As an introduction to this empirical research this section explores the responsiveness of domestic commodity prices to the international commodity markets. The coffee market reforms included the removal of price controls, market liberalization and privatization of state-owned institutions. The different measures implemented during the reforms have been widely documented in the literature. In theory the economic reforms should operate in a beneficial way, however imperfect markets may have a distortive influence.

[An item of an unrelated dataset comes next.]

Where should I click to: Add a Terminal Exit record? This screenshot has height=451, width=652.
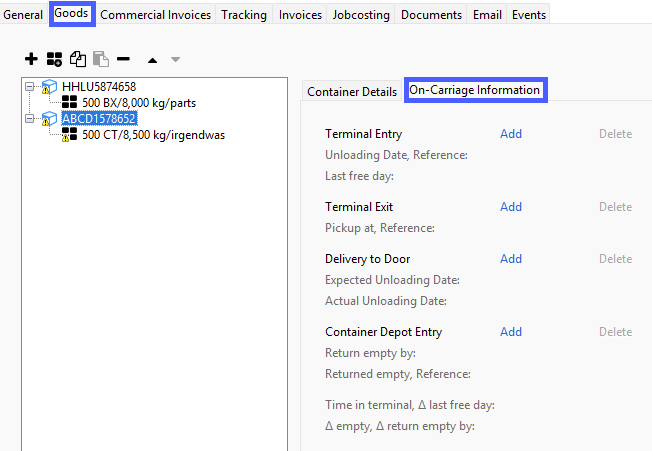pyautogui.click(x=510, y=207)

Lukanima and Swaray (2014) examine the impact of commodity market reforms on producer price volatility with the use of empirical research. The authors try to link volatility with differences in market structures. In addition, the study provides a detailed discussion on policy implications for the East African coffee market. The authors employ a standard generalized autoregressive conditional heteroscedastic (GARCH) time-series prices using producer prices. The estimates show an increase in the producer price volatility during the reforms, however the authors show more impact during the early stages of the reforms. Fafchamps and Vargas (2008) examine the price transmission from international prices to prices received by coffee growers, traders and exporters in Ghana. The study uses price information collected in three surveys covering all the levels of the Ugandan value chain. The authors compare prices that producers actually received to those reported by trades and exporters. Uganda is used as a test case because the marketing and export of coffee there was fully liberalized. The authors find that a rise in the world price is transmitted to all domestic prices except to the price paid to the producers. The price transmitted to the producers is smaller than changes in the international price, especially for world price increases. One reason mentioned in the study for the price asymmetry might be the ignorance of producers concerning increases in wholesale prices.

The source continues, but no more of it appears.